═════ Source extract

Graylog failing to index data

Hello everyone. I have the following setup:
-Kafka queue containing the messages I need to process
-Graylog cluster with one master and 3 node collector that go to kafka and retrieve the data.
-Processing over 300 millions messages per day (avg 500GB per day)
-20 data Elasticsearch data nodes with 4 CPU 32 RAM (HEAP = 16GB)
The data is collected as expected during most of the day but for some reason around 12am-2am EST we start getting the errors below and my question is does graylog retry sending those messages that failed to be indexed ?

Hi @lacarrillo

Normally yes, that’s why Graylog have Journal.

The Journal file system in your Graylog Cluster will increase utilization if it happens.

About those errors,

It looks like you need to fine tune your ES Cluster configuration to handle this amount of messages.

I think this Doc could help you with that:

Hello @reimlima thank you for replying and the link. I’m using Elasticsearch 6.8, so it looks like I will need to upgrade to version 7.x in order to use the queue size=1000, Elasticsearch 6.8 has a queue size=200 and even though I can change it, it is not recommended. The good thing is that at least I’m not loosing those messages. Thank you.

1 Like

@lacarrillo
Hello,

I have to agree with @reimlima

If you see bulk rejections, try to understand why they are taking place and whether it is a single node or the whole cluster that is affected. If the cluster is unable to cope with the load, ensure that all nodes are sharing the load evenly. If this does not help, it may be necessary to scale the cluster out or up. If I see and understand this right, you have 20 ES nodes? if so then scaling probably wont help. Upgrading to ES 7 only likely to postpone the problem/s.

1 Like

Hello @gsmith thank you for replying. The error I’m getting is that the nodes are reaching the queue limit = 200, if I update to 7.x the limit goes up to 1000. I understand that if the cluster is not configured correctly this update will only delay my issues but here is the thing, the cluster is well balanced, all nodes are getting the same amount of data, I have a single shard per node and 20 shards per index, the errors are coming from the entire cluster is not a single node failure. That is why I thought about the upgrade, everything else seems to be ok.

@lacarrillo
I see now, and yeah maybe the upgrade will do it.

I figured I would throw my 2¢ in here–the amount of queued tasks is one thing (namely, what’s waiting to be processed). But your pool size is another and that corresponds directly to the amount of CPUs on a box. I.e., you have 4 CPUs, so that’s your pool size. Increasing the amount of queued tasks is categorically NOT going to help you and in fact, lead to a larger backlog of tasks.

You will have to make some changed to stop the backlog, whether by tuning things in Graylog, or adding more resources to those Elasticsearch servers.

There are a number of things that could be impacting you here. What I suspect is that given your time frame, that’s when a lot of Elasticsearch operations are taking place. Keep in mind that any index, query, merge, etc. operation that happens is going to require resources. So if you’re doing a lot of index rotations at P1D, then those are happening at midnight UTC and if you have a lot of index sets, this could be impacting things. It’s also worth noting that if you’ve configured your indices to be large (e.g., set to 1 week or 1 month’s worth of data), then the index operations will take a LOT longer (usually in the order of hours to days).

══════════
═════ Dataset excerpts

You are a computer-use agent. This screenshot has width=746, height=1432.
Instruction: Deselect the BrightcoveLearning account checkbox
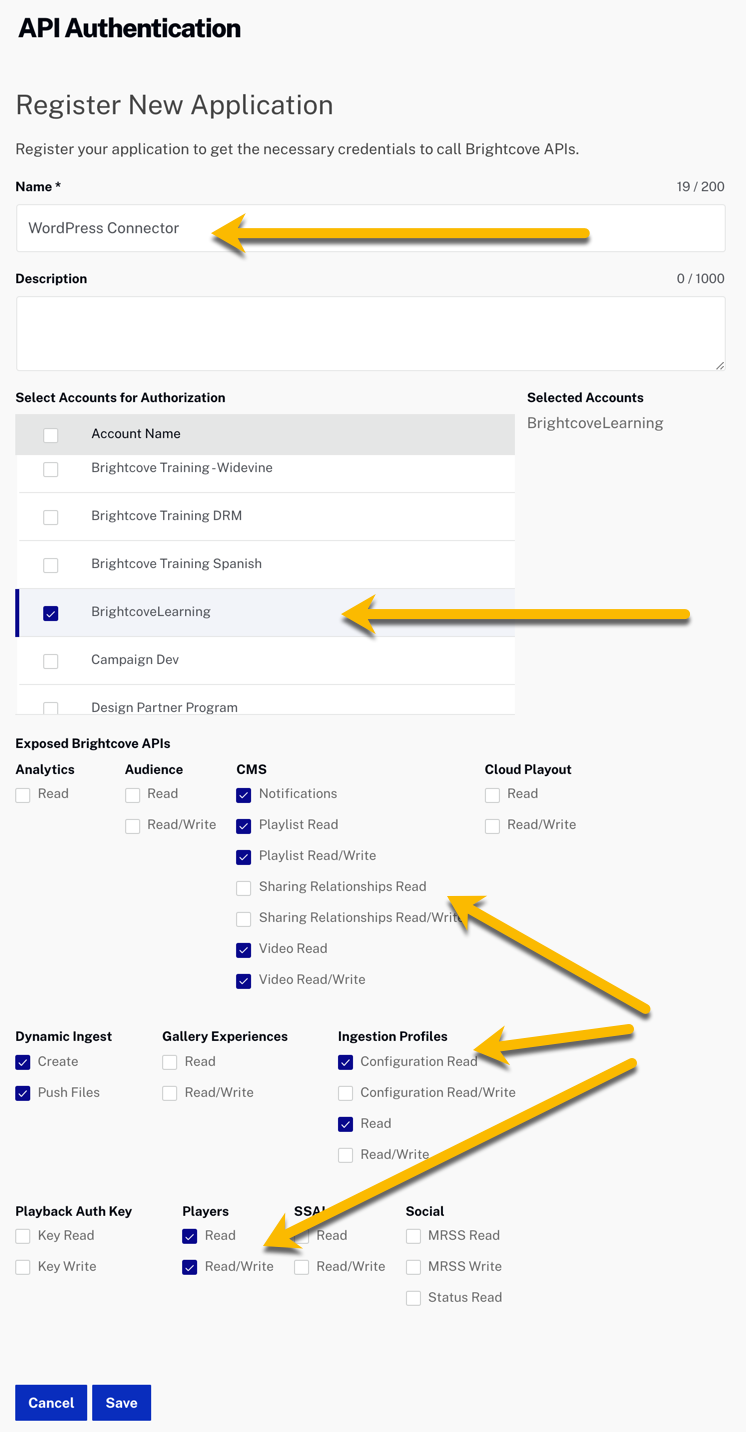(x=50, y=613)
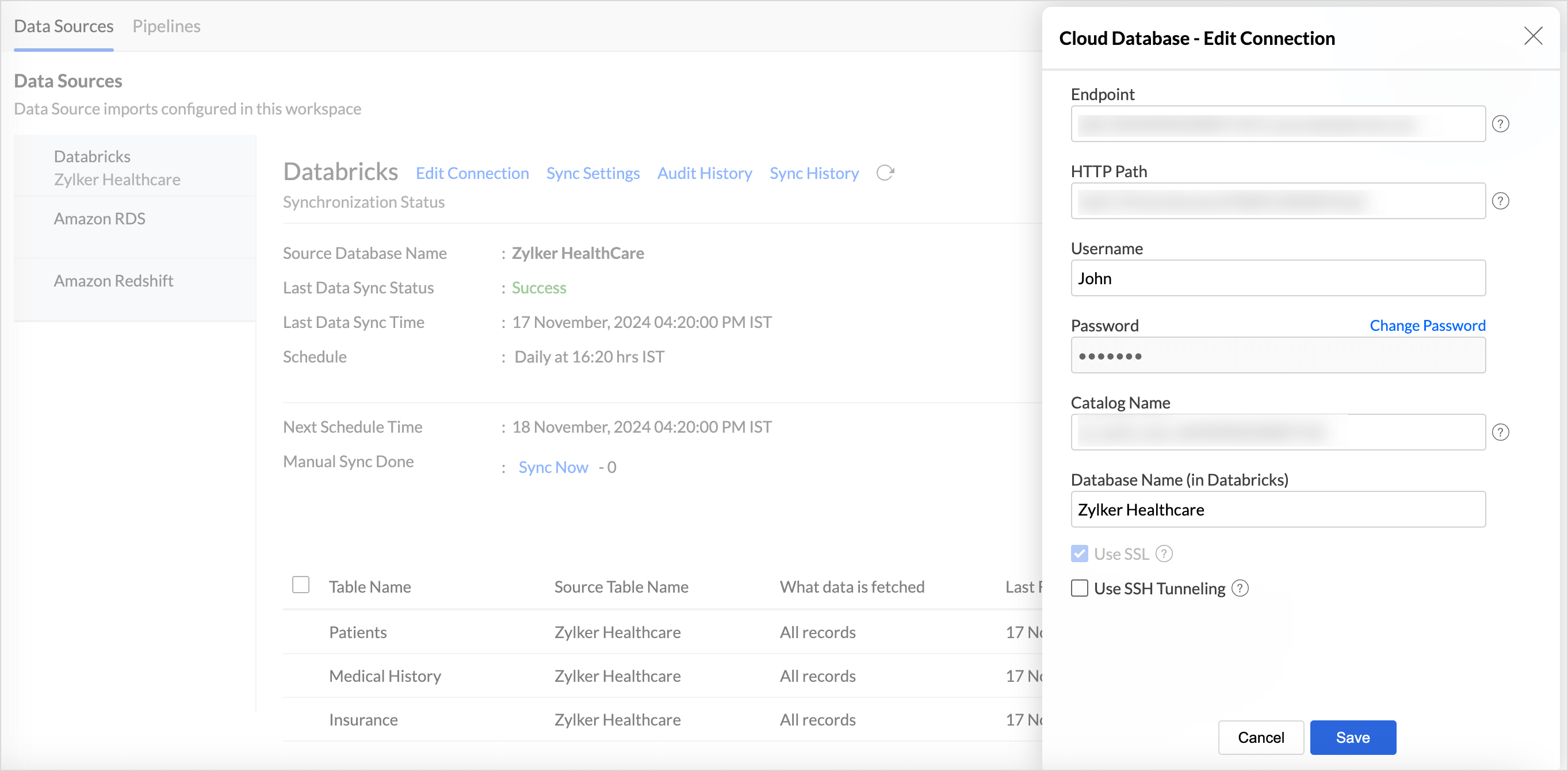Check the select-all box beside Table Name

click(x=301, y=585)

══════════
═════ Dataset excerpts

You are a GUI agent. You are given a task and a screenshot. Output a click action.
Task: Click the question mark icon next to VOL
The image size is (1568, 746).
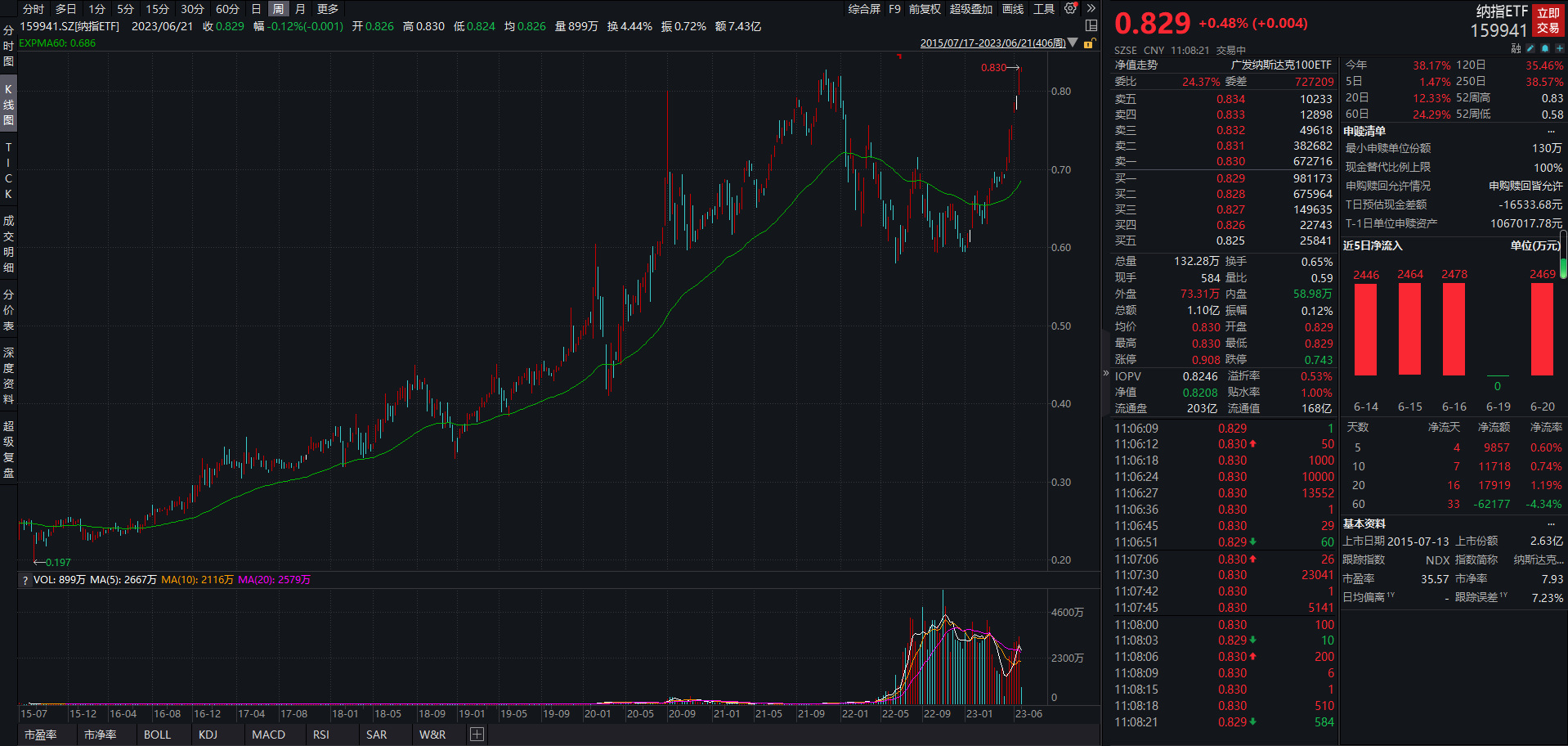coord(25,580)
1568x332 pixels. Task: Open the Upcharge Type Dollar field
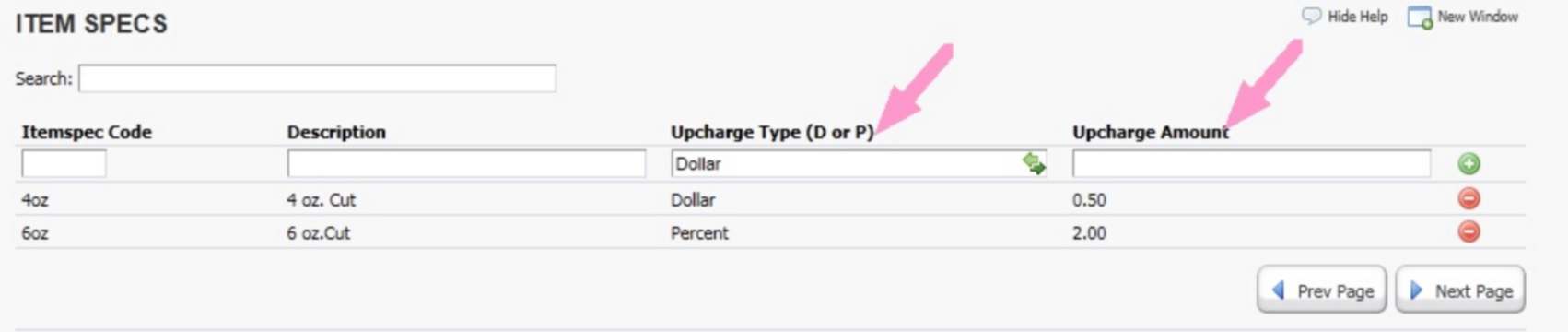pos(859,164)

══════════
═════ Dataset excerpts

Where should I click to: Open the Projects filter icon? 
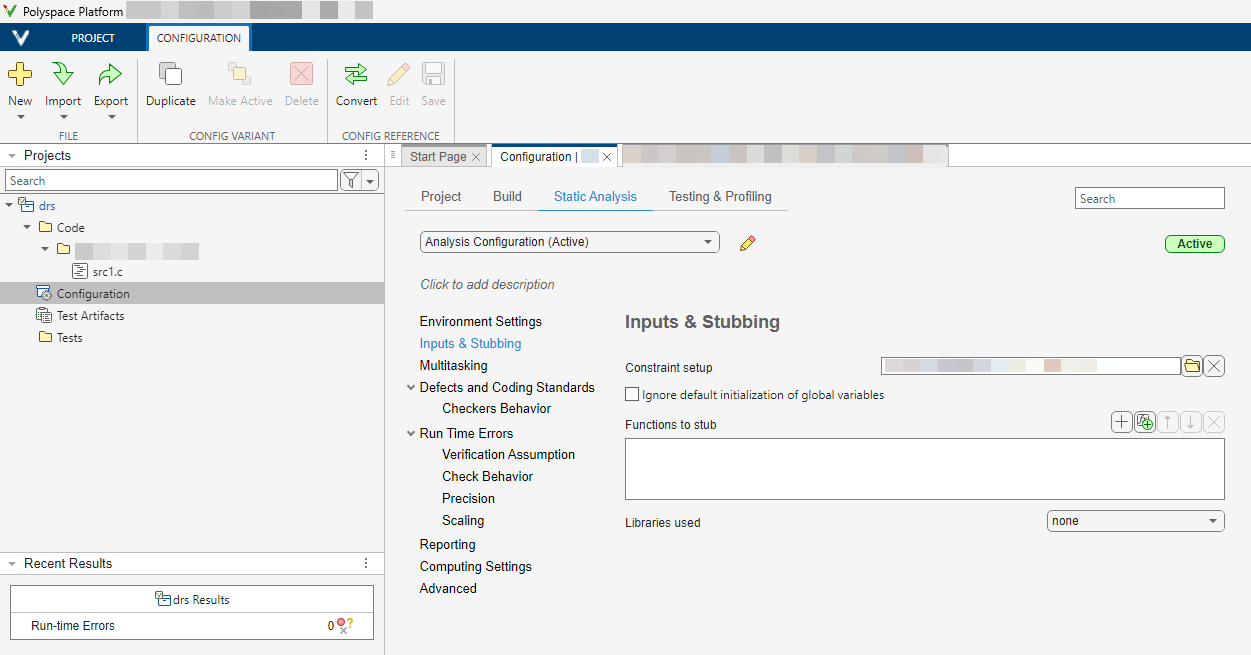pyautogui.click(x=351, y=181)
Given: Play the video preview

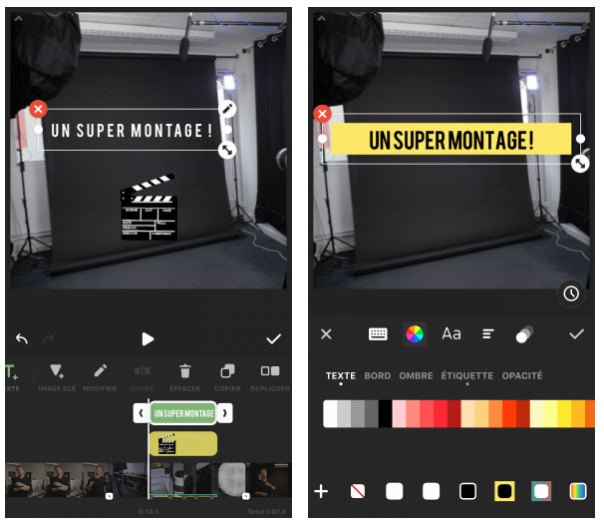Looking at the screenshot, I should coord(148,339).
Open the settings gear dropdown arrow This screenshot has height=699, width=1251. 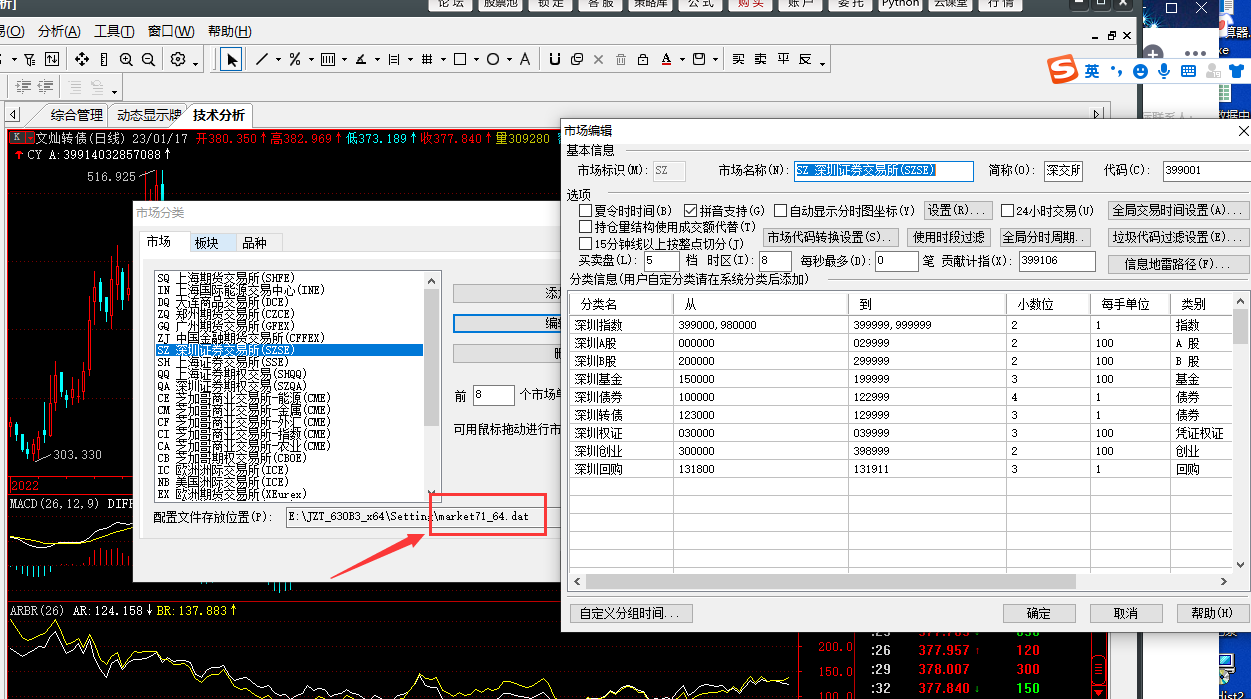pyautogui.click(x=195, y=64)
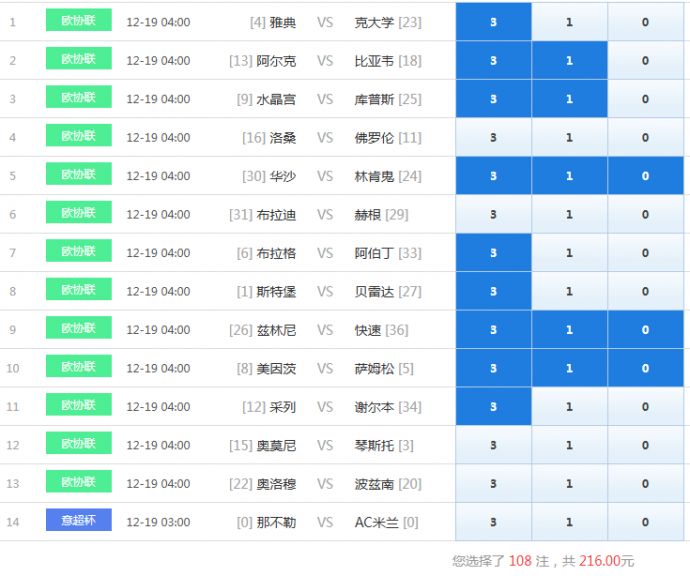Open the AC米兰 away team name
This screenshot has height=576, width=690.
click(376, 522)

══════════

# [Problems]
(A) In the Graylog indexing thread, write out the stretch from "-20 data Elasticsearch" through "if it happens.".
(B) According to the Graylog indexing thread, what does the pool size correspond to directly?

# [Full answers]
(A)
-20 data Elasticsearch data nodes with 4 CPU 32 RAM (HEAP = 16GB)
The data is collected as expected during most of the day but for some reason around 12am-2am EST we start getting the errors below and my question is does graylog retry sending those messages that failed to be indexed ?

Hi @lacarrillo

Normally yes, that’s why Graylog have Journal.

The Journal file system in your Graylog Cluster will increase utilization if it happens.

(B) The amount of CPUs on a box.